More to the point, the horrific news of the day had me in that unsettling place between grieving and craving more than run-of-the-mill weekend-to-weekday TV distraction. What could be better than to let myself be swept up in the theatre world’s night to salute itself? All those smiling faces masking crying clowns. Women dolled up in all their designer-dress glory. Men in black and grey and white, and all the subtle shades in-between.
The show, indeed, does go on, even if the script takes an appropriate detour here and there. James Corden, in his introductory remarks, said what had to be said in short, bittersweet terms.
And the brilliant Lin-Manuel Miranda, in accepting his award for best original score, brought me to tears with a sonnet that had to be pretty much spontaneously composed:
My wife’s the reason anything gets done
She nudges me towards promise by degrees
She is a perfect symphony of one,
Our son is her most beautiful reprise
We chase the melodies that seem to find us
Until they’re finished songs and start to play
When senseless acts of tragedy remind us
That nothing here is promised, not one day
This show is proof that history remembers
We live through times when hate and fear seem stronger
We rise and fall and light from dying embers
Remembrances that hope and love lasts long
And love is love is love is love is love is love is love is love is love
Cannot be killed or swept aside,
I sing Vanessa’s symphony, Eliza tells her story
Now fill the world with music love and pride
On another night, it would be easy for me to be glib: Fiddler on the Roof again? On this night, “Sunrise/Sunset” gets right to my heart.

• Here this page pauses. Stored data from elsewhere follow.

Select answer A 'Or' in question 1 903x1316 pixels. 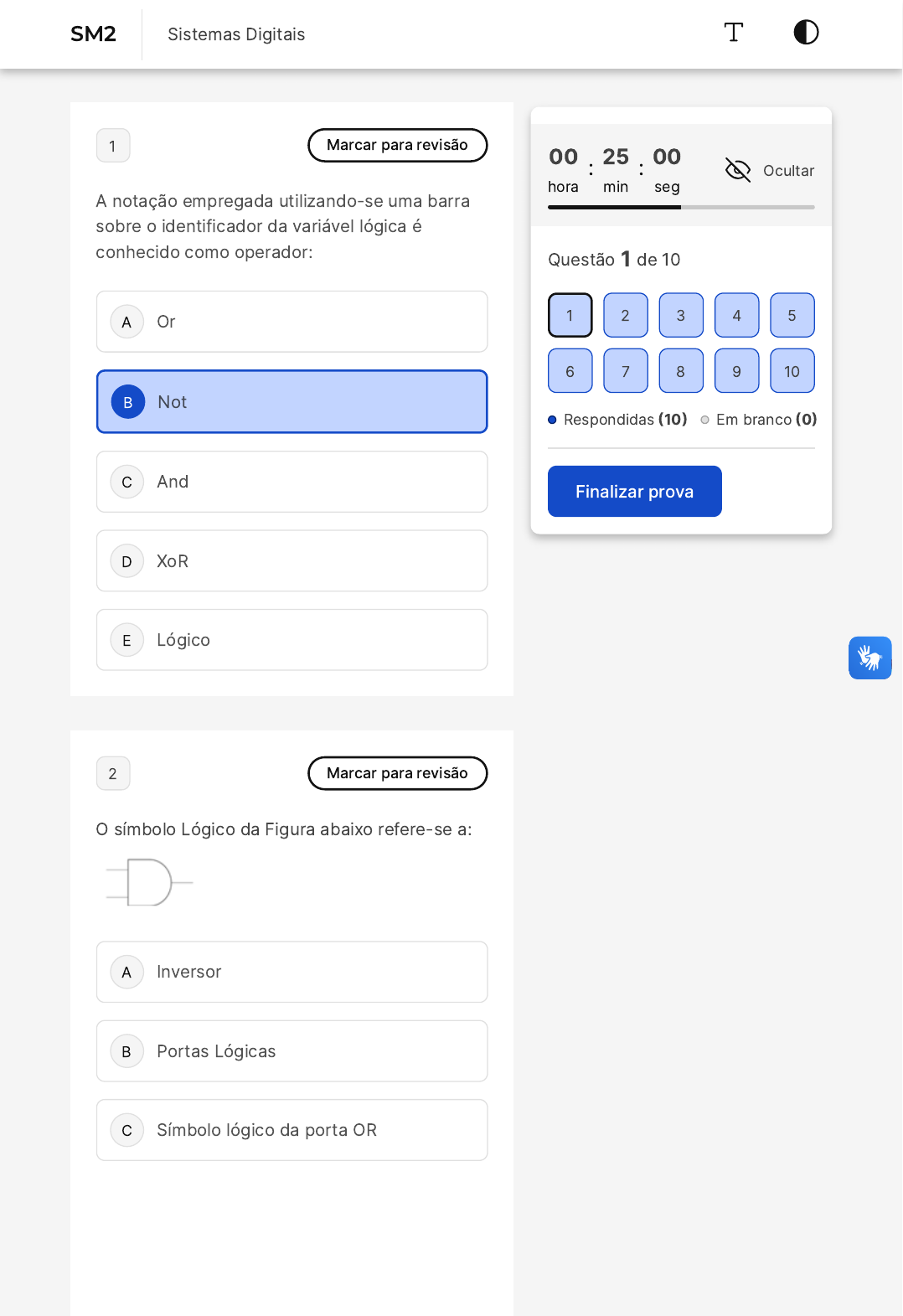(292, 322)
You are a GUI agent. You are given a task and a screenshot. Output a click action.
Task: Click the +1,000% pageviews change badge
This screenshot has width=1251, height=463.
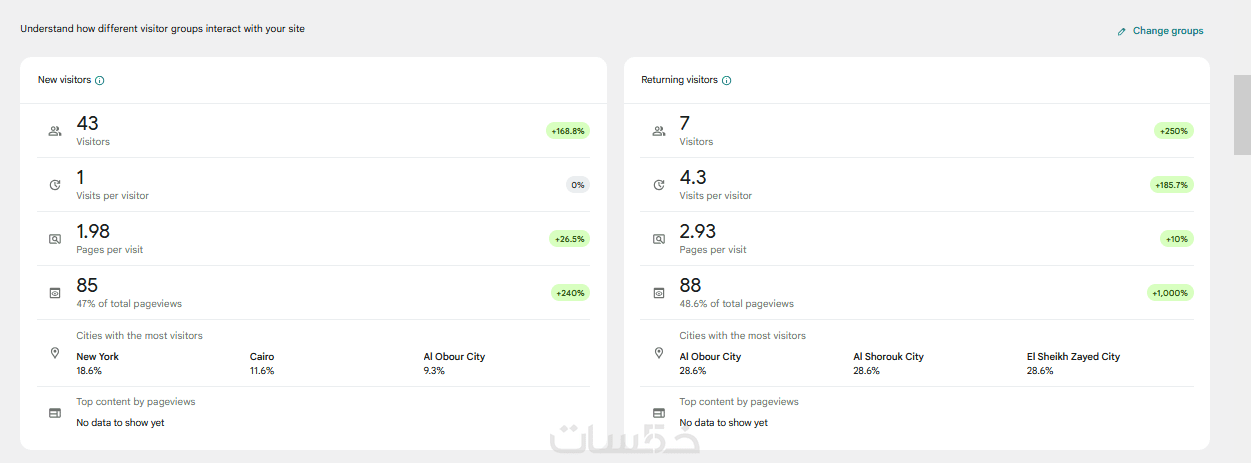tap(1170, 293)
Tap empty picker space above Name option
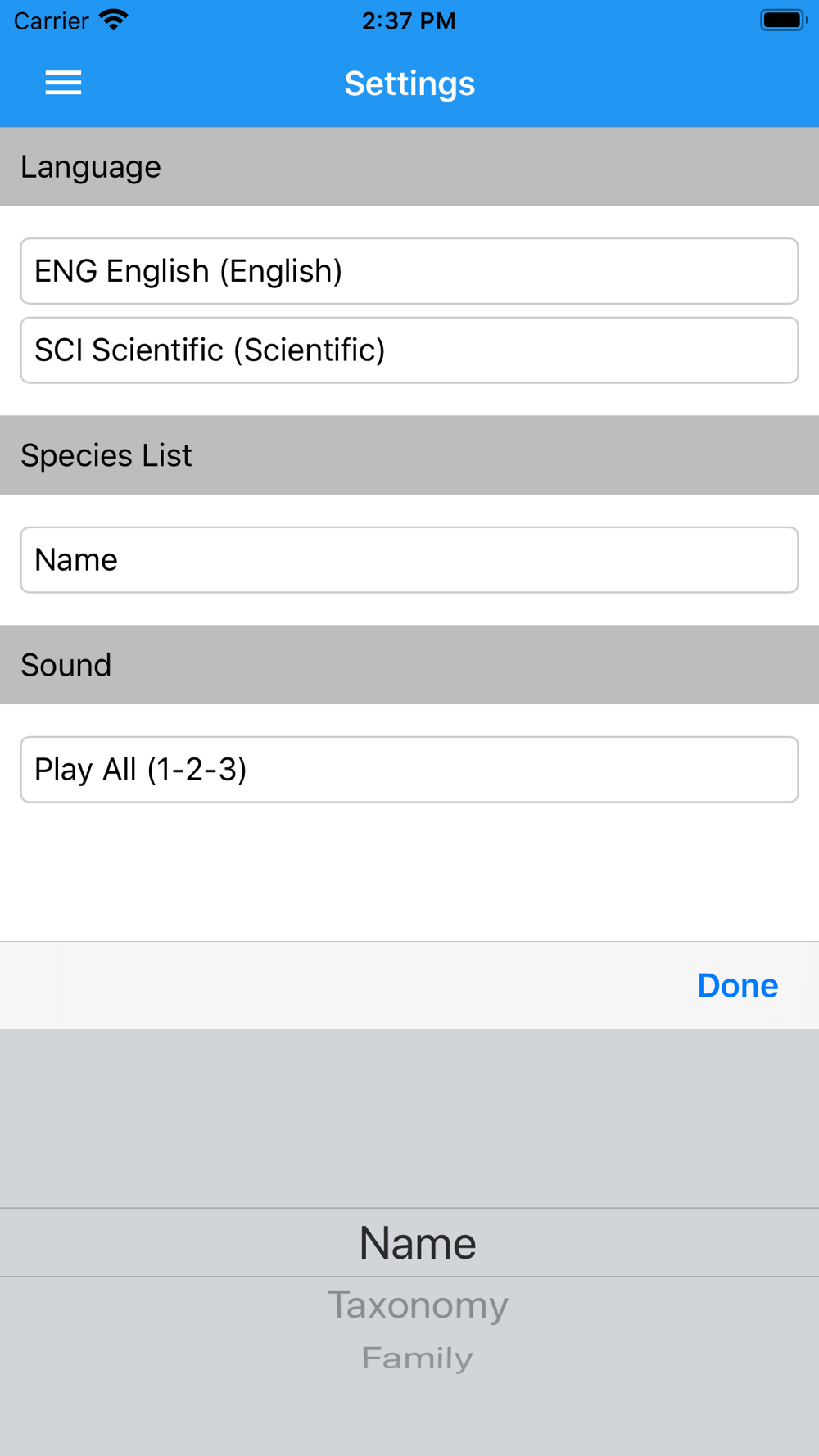 410,1118
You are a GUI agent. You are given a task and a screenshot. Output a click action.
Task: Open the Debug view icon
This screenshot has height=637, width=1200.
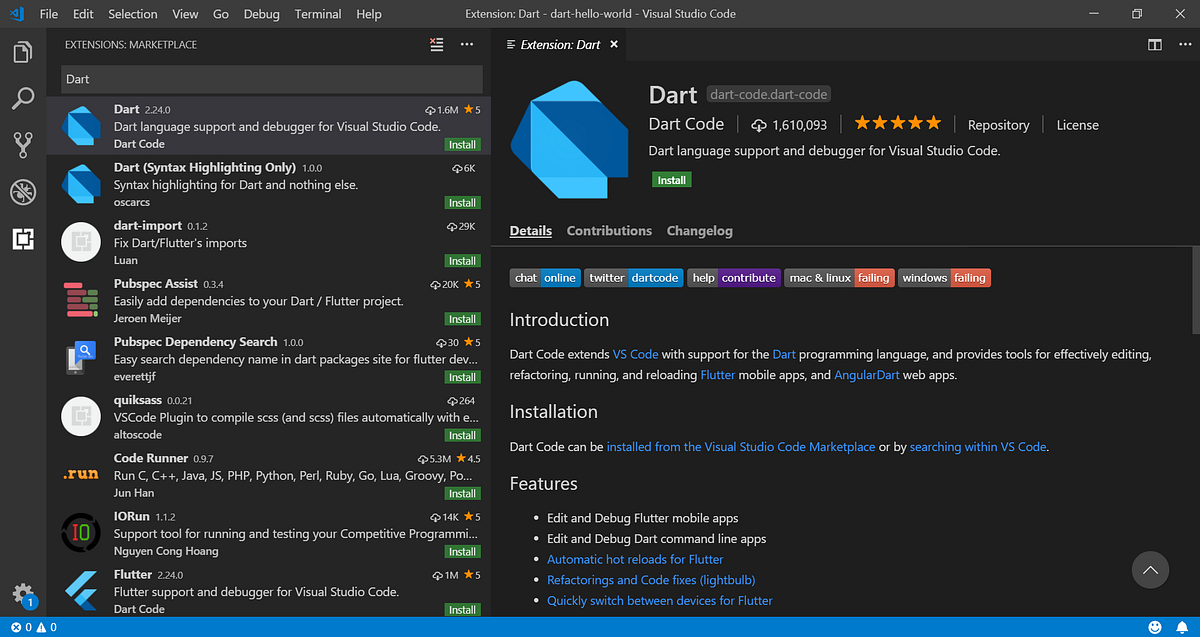coord(22,192)
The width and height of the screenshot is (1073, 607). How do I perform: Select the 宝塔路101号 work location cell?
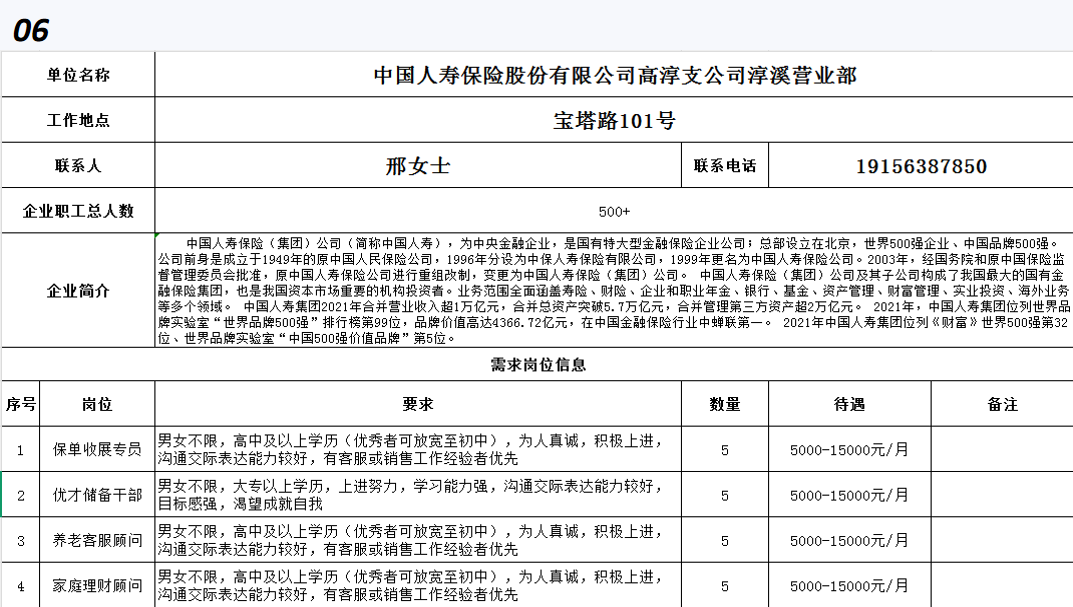pyautogui.click(x=613, y=121)
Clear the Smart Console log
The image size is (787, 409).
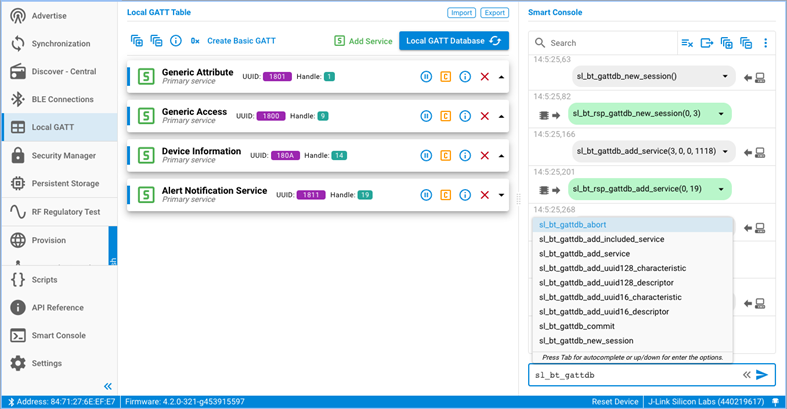point(687,43)
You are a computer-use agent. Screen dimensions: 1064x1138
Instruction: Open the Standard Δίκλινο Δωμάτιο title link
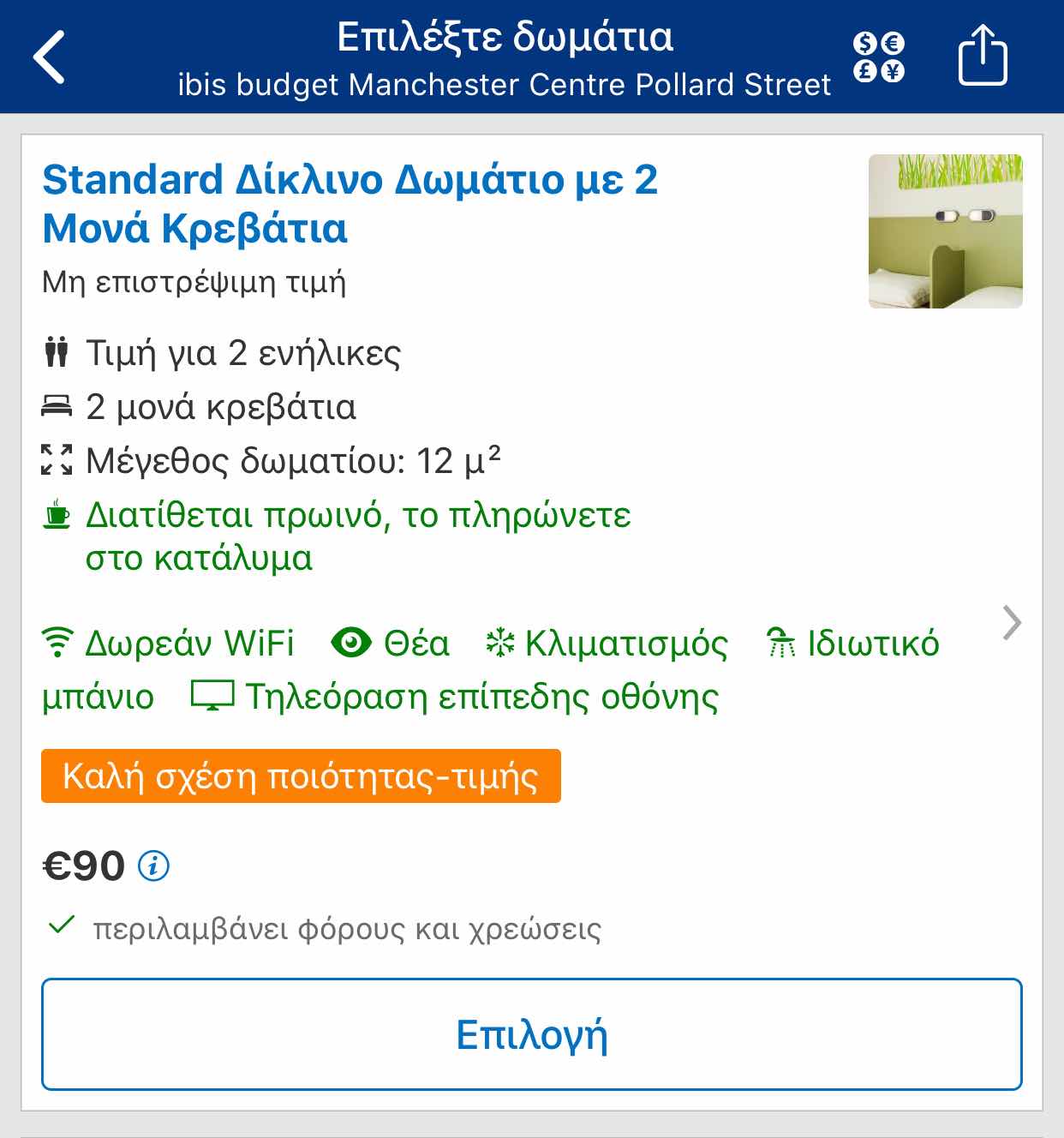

On another night, I could be tempted to dismiss School of Rock as a “why bother?” theatre experience, the movie as classic Jack Black as it gets. On this night, Alex Brightman and those extraordinarily talented kids lift me.
Early in the day, I would get a text from my daughter, who lives in West Hollywood.
“Do you think it’s safe to go the parade?”
Not that she wouldn’t have gone, no matter what I said.
Not that she didn’t admit, the day after, how scary it was to be there.